Passage extrait
+ + + +
Vous ne possédez pas n'importe quel magasin de tatouage. Outer Limits fait partie intégrante de l'histoire américaine.

Quand j'ai fait l’acquisition de ce lieu au 22 S. Chestnut Place à Long Beach, en Californie, c'était incroyable! Je ne pouvais pas laisser tomber une si grande partie de l’histoire du tatouage. Marcher sur le sol sur lequel tant de nos ancêtres et nos aînées ont marché est une sensation fantastique! Se demander combien ont touché cette surface avant moi - imaginer des marins regardant par les fenêtres ... C'est tout un sentiment, un honneur de posséder cet endroit.

Votre boutique a été fermée à plusieurs reprises avec les confinements COVID-19. Qu'est-ce que le gouvernement ne comprend pas à propos de ce milieu?

Le tatouage est très mal compris par beaucoup, y compris nos responsables au gouvernement. S'ils n'ont pas de tatouage ou que quelqu'un près d'eux n'en a pas non plus, ils ne comprennent pas son amour. Ils ne savent pas comment nous travaillons ni ce que nous faisons afin de rester clean et nous présenter. Ils sont à bien des égards naïfs envers le monde du tatouage, ne sachant que ce qu'ils ont entendu - ne prenant pas le temps de le vérifier eux-mêmes. Ils estiment que nous ne sommes pas nécessaires; nous ne sommes pas, comme on dit, nécessaires. À mon avis, toutes les vies sont nécessaires, toutes les entreprises mettent de la nourriture sur la table et nourrissent les gens.

Outer Limits a été impliqué dans une action en justice contre le gouverneur Gavin Newsom et deux responsables de la santé publique.
+ + + +
Enregistrements issus d'une source de données
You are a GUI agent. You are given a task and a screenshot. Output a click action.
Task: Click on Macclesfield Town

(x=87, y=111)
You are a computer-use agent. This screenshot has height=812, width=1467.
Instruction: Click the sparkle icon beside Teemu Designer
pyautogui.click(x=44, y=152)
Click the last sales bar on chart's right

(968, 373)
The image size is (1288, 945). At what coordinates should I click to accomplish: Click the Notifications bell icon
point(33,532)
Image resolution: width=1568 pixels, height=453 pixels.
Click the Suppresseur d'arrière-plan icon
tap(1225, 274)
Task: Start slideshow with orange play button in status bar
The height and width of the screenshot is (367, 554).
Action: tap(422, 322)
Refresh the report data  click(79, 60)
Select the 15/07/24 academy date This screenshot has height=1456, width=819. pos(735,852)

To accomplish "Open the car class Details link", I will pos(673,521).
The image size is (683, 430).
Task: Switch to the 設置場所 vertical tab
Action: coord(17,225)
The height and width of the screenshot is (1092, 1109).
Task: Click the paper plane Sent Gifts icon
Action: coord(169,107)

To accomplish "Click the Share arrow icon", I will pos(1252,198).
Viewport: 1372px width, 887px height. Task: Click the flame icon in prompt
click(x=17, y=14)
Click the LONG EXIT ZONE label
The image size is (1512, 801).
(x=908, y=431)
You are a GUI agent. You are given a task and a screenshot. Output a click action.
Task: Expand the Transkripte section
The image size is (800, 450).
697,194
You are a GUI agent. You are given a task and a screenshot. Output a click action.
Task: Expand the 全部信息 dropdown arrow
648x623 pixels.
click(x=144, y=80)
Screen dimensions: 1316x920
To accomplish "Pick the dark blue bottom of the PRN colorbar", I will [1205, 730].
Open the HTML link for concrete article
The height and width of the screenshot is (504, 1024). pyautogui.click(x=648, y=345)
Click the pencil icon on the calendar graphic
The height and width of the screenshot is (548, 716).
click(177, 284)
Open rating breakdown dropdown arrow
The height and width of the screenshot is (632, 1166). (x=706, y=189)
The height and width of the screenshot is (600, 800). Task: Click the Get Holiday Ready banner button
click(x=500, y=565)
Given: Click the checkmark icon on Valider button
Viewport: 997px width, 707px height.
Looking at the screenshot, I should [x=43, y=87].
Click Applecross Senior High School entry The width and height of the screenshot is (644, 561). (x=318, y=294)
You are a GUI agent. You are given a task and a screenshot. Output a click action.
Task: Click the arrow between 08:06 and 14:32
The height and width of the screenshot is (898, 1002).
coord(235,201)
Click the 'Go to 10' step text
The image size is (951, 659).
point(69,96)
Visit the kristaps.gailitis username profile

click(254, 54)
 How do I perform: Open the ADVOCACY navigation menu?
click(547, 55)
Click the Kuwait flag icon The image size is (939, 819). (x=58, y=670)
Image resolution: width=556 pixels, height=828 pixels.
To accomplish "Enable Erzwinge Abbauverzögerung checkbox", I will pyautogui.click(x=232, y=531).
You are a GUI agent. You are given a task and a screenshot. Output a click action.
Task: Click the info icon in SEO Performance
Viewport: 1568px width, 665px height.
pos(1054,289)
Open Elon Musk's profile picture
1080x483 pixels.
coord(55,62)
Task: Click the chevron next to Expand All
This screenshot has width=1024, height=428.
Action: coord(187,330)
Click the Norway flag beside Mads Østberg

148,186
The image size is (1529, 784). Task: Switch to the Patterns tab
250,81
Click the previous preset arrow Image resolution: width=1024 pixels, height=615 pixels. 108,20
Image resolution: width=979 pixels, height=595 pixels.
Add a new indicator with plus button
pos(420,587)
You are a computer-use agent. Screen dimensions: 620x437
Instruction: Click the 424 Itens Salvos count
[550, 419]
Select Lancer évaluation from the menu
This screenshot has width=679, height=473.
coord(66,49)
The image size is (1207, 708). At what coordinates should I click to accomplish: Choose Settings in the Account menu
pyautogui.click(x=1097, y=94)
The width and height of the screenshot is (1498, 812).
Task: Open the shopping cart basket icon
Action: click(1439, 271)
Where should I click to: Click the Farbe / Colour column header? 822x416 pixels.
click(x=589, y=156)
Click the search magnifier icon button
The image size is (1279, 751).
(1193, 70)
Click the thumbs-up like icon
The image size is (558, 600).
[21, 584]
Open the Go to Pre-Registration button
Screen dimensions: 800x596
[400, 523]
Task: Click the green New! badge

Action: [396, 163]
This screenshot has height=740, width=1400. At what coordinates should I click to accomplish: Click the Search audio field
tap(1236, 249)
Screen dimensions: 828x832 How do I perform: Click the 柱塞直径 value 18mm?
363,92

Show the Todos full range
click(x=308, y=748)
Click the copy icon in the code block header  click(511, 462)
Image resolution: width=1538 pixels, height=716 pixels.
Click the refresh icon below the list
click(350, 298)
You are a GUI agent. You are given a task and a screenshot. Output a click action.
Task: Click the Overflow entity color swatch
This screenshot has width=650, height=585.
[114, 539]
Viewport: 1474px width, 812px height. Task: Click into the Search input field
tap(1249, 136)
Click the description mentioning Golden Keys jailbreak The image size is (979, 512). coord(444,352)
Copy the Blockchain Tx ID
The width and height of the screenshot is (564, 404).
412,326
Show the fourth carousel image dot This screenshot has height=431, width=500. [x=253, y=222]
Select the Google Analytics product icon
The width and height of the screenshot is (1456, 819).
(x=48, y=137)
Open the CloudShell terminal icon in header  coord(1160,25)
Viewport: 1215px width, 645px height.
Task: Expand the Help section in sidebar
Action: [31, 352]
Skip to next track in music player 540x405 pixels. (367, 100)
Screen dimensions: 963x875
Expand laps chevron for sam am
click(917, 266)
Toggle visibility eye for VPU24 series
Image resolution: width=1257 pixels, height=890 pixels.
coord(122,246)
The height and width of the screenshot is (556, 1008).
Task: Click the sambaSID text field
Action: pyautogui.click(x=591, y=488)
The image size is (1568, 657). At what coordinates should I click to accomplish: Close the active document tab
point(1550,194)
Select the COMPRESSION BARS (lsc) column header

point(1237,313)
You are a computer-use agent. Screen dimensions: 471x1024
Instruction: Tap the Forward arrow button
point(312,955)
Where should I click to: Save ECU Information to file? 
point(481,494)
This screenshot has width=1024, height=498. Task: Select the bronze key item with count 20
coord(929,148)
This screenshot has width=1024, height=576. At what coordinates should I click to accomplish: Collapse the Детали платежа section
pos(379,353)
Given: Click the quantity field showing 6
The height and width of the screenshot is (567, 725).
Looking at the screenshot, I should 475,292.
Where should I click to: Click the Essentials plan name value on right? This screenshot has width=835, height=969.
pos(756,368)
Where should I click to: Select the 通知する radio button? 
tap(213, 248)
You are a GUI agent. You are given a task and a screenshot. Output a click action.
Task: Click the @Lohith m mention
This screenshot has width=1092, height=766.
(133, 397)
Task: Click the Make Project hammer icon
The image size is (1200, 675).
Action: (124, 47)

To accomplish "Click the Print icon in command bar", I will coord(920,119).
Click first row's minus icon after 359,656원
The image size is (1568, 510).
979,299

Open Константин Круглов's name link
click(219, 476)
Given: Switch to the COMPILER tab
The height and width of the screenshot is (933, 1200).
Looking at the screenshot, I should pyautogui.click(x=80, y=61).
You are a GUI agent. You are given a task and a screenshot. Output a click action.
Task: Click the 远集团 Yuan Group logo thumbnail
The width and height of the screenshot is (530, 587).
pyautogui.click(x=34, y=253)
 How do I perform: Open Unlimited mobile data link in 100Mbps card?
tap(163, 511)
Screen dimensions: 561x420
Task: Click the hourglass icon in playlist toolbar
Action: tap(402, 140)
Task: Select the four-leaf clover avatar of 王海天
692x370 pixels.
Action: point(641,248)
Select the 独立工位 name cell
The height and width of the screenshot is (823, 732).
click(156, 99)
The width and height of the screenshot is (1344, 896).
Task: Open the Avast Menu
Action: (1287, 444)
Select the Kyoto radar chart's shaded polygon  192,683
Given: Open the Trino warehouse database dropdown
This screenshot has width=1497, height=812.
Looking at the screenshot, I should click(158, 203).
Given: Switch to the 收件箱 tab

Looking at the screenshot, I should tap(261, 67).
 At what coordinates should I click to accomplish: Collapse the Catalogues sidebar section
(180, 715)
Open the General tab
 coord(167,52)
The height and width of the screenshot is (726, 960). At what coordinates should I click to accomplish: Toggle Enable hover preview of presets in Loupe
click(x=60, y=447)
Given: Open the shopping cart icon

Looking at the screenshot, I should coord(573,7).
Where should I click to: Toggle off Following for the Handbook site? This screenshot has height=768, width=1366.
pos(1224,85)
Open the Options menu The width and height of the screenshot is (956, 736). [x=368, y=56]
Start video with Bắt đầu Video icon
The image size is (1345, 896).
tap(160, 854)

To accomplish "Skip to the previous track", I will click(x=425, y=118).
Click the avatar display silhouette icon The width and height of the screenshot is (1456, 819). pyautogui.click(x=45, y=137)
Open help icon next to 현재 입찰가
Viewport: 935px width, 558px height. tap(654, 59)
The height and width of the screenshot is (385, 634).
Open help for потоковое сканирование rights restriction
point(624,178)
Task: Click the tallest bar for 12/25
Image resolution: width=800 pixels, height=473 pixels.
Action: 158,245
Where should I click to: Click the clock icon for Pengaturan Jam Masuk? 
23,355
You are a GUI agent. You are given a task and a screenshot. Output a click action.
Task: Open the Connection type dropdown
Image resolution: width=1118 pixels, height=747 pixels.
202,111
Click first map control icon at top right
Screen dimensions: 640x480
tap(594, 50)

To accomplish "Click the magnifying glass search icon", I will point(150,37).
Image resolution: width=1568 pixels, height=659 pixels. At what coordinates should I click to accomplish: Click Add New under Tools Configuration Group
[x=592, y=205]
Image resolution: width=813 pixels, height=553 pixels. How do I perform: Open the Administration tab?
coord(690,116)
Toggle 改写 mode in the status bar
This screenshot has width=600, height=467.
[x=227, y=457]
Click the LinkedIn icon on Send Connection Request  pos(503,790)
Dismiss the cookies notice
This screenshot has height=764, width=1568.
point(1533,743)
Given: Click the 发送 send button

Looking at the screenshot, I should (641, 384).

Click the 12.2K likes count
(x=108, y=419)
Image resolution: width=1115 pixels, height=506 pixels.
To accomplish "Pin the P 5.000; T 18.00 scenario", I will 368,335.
+ + + +
Consigne
Reprenez l'entretien sur le salon de tatouage Outer Limits juste après sa dernière phrase.

Votre réponse
Si les tatoueurs ne s'étaient pas mobilisés et n'avaient pas intenté une action en justice, nous serions peut-être complètement retournés à la clandestinité. Dieu merci, quelques artistes ont pris les rênes et sont allés de l'avant. On m'a demandé d'aider un peu et j'ai fait ce que j'ai pu, mais le mérite leur revient. PACT (pactofficial.org) a pris les rênes. Ils ont intenté une action en justice et ils nous ont remis au travail.

Vous êtes-vous occupé artistiquement pendant la pandémie?

J’étais stressée par les factures et à l’idée de garder les magasins ouverts. Je pensais au début qu’il serait question de quelques semaines. Des mois après, je savais que ça pouvait être très long. Je suis resté occupée. Je me levais chaque jour comme si j'allais travailler pour peindre. Habituellement, je fais une peinture par an ; J’en suis maintenant à la n°11. De nombreuses commandes sont d’ailleurs arrivées. C'était amusant et ça m'a gardé à flot.

Je sais que vous aimez voyager, vous avez notamment participé au Mondial de Tatouage, mais il faudra peut-être encore un an avant que les interdictions de voyager ne soient levées.

Oui, je crains qu’il n’y ait pas de voyage avant un certain temps. En ce moment, je pense qu'il est important de trouver des choses que nous aimons dans nos arrière-cours, nos quartiers. Sinon, montez dans la voiture et allez faire un tour en voiture. Quand j'étais enfant, mon père nous entassait tous dans la voiture - à chaque virage, l'un de nous choisissait une direction, et mon père tournait. C'était tellement génial que nous ne savions jamais où nous allions. C’est comme la vie; on ne sait jamais, donc chaque tour est une nouvelle aventure.

Votre quatrième et dernière apprentie Jenny Nguyen m'a dit: «Face à l'adversité, Kari reste positive et compréhensive. Elle prend soin de ceux qui l'entourent. Je lui dois vraiment tout».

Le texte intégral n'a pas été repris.